Shortcuts

Parametrizations Tutorial

Author: Mario Lezcano

Regularizing deep-learning models is a surprisingly challenging task. Classical techniques such as penalty methods often fall short when applied on deep models due to the complexity of the function being optimized. This is particularly problematic when working with ill-conditioned models. Examples of these are RNNs trained on long sequences and GANs. A number of techniques have been proposed in recent years to regularize these models and improve their convergence. On recurrent models, it has been proposed to control the singular values of the recurrent kernel for the RNN to be well-conditioned. This can be achieved, for example, by making the recurrent kernel orthogonal. Another way to regularize recurrent models is via “weight normalization”. This approach proposes to decouple the learning of the parameters from the learning of their norms. To do so, the parameter is divided by its Frobenius norm and a separate parameter encoding its norm is learned. A similar regularization was proposed for GANs under the name of “spectral normalization”. This method controls the Lipschitz constant of the network by dividing its parameters by their spectral norm, rather than their Frobenius norm.

All these methods have a common pattern: they all transform a parameter in an appropriate way before using it. In the first case, they make it orthogonal by using a function that maps matrices to orthogonal matrices. In the case of weight and spectral normalization, they divide the original parameter by its norm.

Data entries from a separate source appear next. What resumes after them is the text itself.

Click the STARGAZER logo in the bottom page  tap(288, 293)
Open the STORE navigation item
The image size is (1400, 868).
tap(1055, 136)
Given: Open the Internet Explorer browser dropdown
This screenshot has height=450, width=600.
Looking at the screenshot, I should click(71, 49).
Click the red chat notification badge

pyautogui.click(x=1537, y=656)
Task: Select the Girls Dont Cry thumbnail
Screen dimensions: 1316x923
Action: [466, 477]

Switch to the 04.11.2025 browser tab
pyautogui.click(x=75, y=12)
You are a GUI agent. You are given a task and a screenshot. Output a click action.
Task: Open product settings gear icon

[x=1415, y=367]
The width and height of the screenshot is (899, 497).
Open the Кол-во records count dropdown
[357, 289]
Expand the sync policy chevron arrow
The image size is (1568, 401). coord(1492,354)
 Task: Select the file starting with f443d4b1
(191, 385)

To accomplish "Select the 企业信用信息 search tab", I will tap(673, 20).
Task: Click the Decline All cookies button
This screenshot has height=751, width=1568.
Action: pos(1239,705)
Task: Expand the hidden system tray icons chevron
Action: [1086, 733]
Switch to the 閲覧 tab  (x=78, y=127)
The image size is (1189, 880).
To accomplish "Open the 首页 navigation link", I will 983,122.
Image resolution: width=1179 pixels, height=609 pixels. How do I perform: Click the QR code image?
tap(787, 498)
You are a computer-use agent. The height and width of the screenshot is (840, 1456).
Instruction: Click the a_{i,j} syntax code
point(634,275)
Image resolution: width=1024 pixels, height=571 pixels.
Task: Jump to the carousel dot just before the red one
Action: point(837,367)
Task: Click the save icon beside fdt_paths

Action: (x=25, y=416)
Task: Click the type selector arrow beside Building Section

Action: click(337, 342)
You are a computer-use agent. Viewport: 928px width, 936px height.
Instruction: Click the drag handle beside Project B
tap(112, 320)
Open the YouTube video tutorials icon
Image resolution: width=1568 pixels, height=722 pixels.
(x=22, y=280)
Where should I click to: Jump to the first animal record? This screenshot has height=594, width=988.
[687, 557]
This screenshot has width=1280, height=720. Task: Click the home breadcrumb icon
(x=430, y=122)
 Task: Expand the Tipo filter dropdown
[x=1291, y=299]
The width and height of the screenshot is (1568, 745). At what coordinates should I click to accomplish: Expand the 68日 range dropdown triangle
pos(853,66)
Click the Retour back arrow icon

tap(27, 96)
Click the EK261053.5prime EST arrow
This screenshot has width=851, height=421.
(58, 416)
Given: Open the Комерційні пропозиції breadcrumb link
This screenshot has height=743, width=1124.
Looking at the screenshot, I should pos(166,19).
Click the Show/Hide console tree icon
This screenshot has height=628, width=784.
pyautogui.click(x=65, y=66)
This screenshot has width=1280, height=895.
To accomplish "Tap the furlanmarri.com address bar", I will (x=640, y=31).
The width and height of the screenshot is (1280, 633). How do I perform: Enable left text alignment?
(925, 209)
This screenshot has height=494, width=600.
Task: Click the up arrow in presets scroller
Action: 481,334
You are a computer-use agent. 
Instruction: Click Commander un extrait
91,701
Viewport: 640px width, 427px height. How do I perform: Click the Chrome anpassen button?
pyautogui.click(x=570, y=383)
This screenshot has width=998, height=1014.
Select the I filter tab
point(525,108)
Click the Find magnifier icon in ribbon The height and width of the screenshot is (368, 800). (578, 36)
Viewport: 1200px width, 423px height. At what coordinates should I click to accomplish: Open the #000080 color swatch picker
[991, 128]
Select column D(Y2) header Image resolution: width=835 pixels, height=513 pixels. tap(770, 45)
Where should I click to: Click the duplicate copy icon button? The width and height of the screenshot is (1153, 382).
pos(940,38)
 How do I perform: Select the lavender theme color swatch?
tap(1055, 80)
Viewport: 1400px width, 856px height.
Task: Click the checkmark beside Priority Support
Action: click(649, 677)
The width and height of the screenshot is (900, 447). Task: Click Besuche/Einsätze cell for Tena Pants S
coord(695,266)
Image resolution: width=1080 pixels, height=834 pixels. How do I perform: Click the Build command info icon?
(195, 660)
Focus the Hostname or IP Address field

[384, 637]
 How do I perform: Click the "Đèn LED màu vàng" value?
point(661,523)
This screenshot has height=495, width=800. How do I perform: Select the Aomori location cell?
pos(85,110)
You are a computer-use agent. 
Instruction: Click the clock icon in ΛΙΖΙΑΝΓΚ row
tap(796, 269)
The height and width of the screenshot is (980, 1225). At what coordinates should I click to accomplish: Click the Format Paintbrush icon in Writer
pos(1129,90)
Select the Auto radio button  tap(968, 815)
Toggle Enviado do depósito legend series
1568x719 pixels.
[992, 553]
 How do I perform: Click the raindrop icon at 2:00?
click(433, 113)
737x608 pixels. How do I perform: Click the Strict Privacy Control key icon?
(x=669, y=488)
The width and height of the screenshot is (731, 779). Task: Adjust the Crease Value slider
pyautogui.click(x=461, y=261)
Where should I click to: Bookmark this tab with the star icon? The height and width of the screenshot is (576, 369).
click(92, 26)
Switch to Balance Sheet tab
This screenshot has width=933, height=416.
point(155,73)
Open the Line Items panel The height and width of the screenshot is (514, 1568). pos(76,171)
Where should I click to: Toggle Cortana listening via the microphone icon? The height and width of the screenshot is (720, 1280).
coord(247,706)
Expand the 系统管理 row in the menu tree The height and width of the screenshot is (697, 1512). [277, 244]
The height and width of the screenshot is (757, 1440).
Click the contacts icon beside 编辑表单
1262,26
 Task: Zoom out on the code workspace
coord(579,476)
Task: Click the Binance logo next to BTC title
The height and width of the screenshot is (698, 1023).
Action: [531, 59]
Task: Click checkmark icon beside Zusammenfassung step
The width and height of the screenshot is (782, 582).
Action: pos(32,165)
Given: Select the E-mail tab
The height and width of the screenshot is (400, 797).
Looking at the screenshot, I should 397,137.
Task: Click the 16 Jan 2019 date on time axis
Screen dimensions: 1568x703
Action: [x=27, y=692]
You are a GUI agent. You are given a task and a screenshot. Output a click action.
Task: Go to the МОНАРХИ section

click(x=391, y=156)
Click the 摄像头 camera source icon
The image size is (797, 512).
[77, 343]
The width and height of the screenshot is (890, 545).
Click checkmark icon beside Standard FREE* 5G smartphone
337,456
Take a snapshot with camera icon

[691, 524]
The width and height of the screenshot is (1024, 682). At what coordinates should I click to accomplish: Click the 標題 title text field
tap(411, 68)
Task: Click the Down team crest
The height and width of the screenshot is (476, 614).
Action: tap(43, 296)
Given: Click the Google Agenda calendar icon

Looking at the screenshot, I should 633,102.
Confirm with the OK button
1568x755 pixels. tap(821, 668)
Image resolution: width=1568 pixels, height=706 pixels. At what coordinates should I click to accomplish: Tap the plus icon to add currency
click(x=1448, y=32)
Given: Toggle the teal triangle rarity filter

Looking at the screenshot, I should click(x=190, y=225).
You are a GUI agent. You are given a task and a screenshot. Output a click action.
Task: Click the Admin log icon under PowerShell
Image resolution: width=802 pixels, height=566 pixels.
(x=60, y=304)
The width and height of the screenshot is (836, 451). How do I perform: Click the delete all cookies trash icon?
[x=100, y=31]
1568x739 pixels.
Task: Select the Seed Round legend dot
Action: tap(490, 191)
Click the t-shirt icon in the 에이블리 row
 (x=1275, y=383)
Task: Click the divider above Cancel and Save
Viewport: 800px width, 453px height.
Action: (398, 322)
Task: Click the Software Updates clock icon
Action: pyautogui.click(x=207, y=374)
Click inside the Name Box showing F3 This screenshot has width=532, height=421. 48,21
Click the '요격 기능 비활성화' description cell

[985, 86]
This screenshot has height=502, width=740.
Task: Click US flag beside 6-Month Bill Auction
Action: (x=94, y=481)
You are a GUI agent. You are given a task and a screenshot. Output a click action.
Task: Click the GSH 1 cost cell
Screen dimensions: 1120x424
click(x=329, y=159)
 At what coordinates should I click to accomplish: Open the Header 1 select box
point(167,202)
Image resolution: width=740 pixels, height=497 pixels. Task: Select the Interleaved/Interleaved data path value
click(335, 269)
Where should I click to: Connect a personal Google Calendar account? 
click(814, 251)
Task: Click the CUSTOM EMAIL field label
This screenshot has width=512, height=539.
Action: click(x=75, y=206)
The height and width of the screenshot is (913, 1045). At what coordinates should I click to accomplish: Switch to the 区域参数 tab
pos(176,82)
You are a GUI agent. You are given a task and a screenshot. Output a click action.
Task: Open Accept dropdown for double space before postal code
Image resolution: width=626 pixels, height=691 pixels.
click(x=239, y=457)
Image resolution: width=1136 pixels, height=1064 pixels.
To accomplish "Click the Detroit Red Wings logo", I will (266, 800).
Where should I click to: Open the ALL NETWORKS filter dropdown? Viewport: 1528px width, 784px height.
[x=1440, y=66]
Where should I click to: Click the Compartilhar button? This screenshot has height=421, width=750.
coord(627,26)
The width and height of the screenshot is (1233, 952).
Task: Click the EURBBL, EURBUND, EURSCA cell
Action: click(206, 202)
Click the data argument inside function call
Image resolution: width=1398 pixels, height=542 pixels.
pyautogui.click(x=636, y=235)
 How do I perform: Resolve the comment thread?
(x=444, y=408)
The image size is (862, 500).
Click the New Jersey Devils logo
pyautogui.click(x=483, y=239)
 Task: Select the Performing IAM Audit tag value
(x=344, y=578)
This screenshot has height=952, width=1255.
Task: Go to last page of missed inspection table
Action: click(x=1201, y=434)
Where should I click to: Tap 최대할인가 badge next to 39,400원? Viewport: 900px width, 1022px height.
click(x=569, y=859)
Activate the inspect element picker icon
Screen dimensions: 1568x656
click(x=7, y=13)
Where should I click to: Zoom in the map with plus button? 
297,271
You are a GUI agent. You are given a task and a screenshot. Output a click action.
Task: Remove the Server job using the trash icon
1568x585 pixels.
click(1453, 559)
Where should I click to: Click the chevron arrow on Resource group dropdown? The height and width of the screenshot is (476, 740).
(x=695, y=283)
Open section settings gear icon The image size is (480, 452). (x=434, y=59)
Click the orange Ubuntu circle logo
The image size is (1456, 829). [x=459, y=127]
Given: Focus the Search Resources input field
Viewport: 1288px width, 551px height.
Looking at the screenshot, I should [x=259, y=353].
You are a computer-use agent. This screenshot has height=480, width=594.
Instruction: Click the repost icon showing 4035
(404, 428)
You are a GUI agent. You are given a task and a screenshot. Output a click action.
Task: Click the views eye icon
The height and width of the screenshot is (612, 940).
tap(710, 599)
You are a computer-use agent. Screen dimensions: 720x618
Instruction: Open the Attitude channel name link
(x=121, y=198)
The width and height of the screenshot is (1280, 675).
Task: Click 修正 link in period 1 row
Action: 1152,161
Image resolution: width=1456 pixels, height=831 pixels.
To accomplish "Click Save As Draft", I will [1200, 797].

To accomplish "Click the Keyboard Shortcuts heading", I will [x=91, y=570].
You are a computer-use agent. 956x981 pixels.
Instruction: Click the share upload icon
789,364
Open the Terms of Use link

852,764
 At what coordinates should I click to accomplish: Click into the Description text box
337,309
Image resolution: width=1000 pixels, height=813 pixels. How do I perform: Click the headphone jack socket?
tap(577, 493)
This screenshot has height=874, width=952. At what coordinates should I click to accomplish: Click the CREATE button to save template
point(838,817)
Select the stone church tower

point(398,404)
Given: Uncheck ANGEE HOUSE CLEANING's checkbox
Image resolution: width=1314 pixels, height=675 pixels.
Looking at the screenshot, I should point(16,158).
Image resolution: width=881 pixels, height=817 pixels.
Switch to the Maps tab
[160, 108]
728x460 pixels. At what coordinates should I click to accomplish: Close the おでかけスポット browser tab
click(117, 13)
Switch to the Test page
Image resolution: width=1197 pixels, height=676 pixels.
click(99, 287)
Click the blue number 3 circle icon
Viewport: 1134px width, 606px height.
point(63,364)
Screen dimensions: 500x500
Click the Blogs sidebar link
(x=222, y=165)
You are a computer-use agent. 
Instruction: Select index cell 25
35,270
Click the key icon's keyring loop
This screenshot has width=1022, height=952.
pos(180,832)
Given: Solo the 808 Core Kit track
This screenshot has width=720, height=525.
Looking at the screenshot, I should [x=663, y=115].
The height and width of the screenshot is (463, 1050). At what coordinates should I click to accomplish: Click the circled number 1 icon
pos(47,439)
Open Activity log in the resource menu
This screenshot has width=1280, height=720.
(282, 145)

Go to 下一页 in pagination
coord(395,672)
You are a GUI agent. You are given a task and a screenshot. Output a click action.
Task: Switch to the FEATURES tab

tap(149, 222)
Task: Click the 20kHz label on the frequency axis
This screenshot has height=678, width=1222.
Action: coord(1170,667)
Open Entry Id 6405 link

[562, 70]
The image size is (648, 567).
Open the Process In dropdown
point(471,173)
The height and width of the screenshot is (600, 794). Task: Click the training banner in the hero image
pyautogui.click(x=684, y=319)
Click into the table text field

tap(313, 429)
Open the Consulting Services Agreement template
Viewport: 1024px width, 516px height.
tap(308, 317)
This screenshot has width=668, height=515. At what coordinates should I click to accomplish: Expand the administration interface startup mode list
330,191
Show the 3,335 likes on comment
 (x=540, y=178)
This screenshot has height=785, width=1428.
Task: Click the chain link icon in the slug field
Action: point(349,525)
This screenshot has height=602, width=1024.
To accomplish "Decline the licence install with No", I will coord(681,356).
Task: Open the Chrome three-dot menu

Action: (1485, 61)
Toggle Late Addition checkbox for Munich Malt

More generally, all these examples use a function to put extra structure on the parameters. In other words, they use a function to constrain the parameters.

In this tutorial, you will learn how to implement and use this pattern to put constraints on your model. Doing so is as easy as writing your own nn.Module.

Requirements: torch>=1.9.0

Implementing parametrizations by hand

Assume that we want to have a square linear layer with symmetric weights, that is, with weights X such that X = Xᵀ. One way to do so is to copy the upper-triangular part of the matrix into its lower-triangular part

import torch
import torch.nn as nn
import torch.nn.utils.parametrize as parametrize

def symmetric(X):
    return X.triu() + X.triu(1).transpose(-1, -2)

X = torch.rand(3, 3)
A = symmetric(X)
assert torch.allclose(A, A.T)  # A is symmetric
print(A)                       # Quick visual check
tensor([[0.8823, 0.9150, 0.3829],
        [0.9150, 0.3904, 0.6009],
        [0.3829, 0.6009, 0.9408]])

We can then use this idea to implement a linear layer with symmetric weights

class LinearSymmetric(nn.Module):
    def __init__(self, n_features):
        super().__init__()
        self.weight = nn.Parameter(torch.rand(n_features, n_features))

    def forward(self, x):
        A = symmetric(self.weight)
        return x @ A

The layer can be then used as a regular linear layer

This implementation, although correct and self-contained, presents a number of problems:

  1. It reimplements the layer. We had to implement the linear layer as x @ A. This is not very problematic for a linear layer, but imagine having to reimplement a CNN or a Transformer…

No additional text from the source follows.